Get With The Plan: June 6, 2010

6610Jim and Nikki have some big payouts coming their way. The Morris County couple has one child in college, another almost there, and they’re hoping to retire in as early as six years — depending on the money.

“We want to pay for college tuition for our two kids and plan for retirement, plus help provide some financial assistance for my daughter with law school,” said Jim, 51.

Jim and Nikki, whose names have been changed, have set aside $102,467 for college expenses, plus they have $366,079 in 401(k) plans, $11,141 in an IRA and $26,938 in a checking account. Jim also expects a $30,000 a year pension when he retires.

The Star-Ledger asked Michael Maye, a certified financial planner and certified public accountant with MJM Financial Advisors in Berkeley Heights, to help the couple figure out how to fund their goals.

“The couple is in the middle of funding their children’s high school and college educations,” Maye said. “Tuition represents a huge earmark from their current cash flow — $31,000 a year.”

The couple is paying much of the college costs from their cash flow, but that’s also where a big piece of their financial puzzle is missing.

Maye took a closer look at the couple’s expenses. Based on what they reported, they should have excess cash flow of $27,820 a year, so something — or a lot of things — have been omitted from their budget.

The couple can’t account for those funds, nor do they think they have that much extra cash floating around.

“The couple should review their expenses more carefully to have a better understanding of where the other $27,820 a year in spending is going,” he says. “This represents roughly 36 percent in unknown, unaccounted for spending.”

The best way to know where money is going is to closely track all costs, big and small, for a couple of months. That’s especially important because they’re paying much of the college bills from cash flow.

When money is tight and they need some extra cash, Jim and Nikki tap their home equity line of credit, which has an interest rate of 2.49 percent. This is cheap money right now, but Maye says they should be aware that the rate is likely to rise once the Fed begins tightening after the economy shows permanent signs of recovery.

For retirement, the couple is saving approximately 12 percent of their gross salaries to their employer’s 401(k) plans, with Jim contributing the max and Nikki saving 4 percent of pay.

Maye says Nikki should increase her contributions to 6 percent of pay so she can take advantage of her employer’s full match. Right now she’s leaving $1,100 on the table. If cash flow is too tight, Maye said it’s worth Jim lowering his contribution so Nikki can increase hers, just to make sure that full match is received.

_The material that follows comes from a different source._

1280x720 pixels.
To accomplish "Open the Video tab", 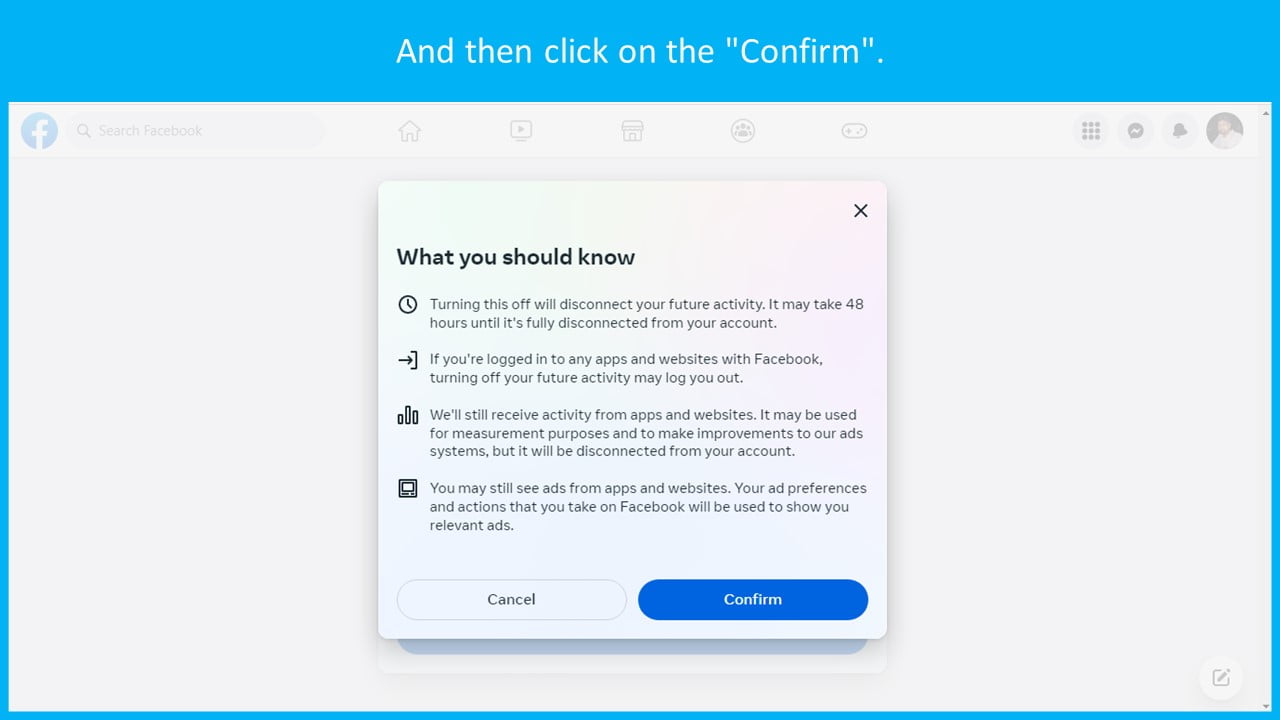I will pyautogui.click(x=521, y=131).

Maye considered two retirement scenarios. The first considered the outlook if they retired when Jim is 57, and the second when he is 62.

Working until age 62 will give the couple a lot more cash to spend in their retirement years, with a projected increase of 19 percent.

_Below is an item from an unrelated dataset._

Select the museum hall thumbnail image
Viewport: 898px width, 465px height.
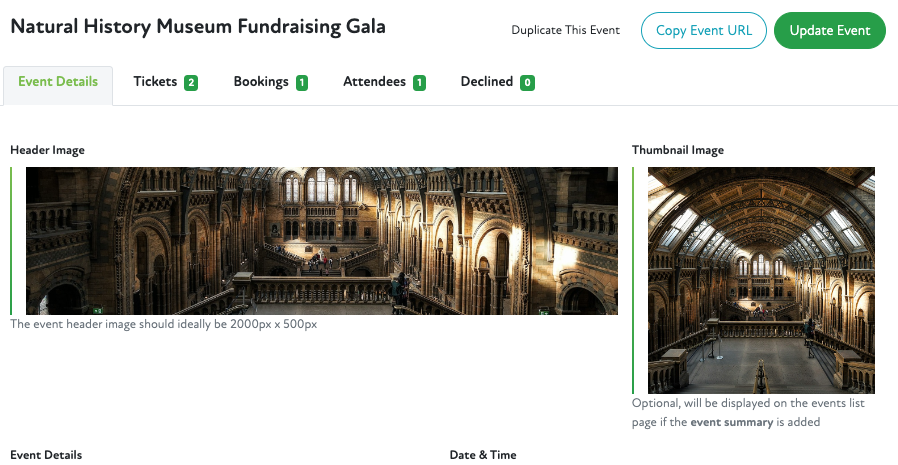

They should make some moves with their asset allocation, too.

Jim and Nikki describe themselves as conservative investors, which is evident by their 40 percent allocation to equities. But, 100 percent of their equity investments are U.S. large-cap stocks. Further, their stake in employer stock — 31 percent — is way higher than diversification would recommend. Many of those shares are held within Jim’s 401(k), so there would be no tax impact if he divested himself of those shares within the retirement account.

“The remainder is in their after-tax accounts and would be subject to long-term capital gains rates at 15 percent if sold now versus 20 percent if liquidated post-2010 with expiration of the Bush tax cuts,” he says.

Maye recommends the couple redirect a portion of their equity allocation to U.S. small cap stocks and international developed equities.

They should also diversify their fixed income investments, which are almost entirely in short-term investments. He suggests they gradually redeploy some of their short-term bond allocation into intermediate-term bonds, which he says should be done very gradually given the likelihood of rising interest rates.

“The couple’s goal of retiring between the ages of 57 and 62 is within reach and deciding when to retire will be determined by the spending money they want for retirement,” Maye said.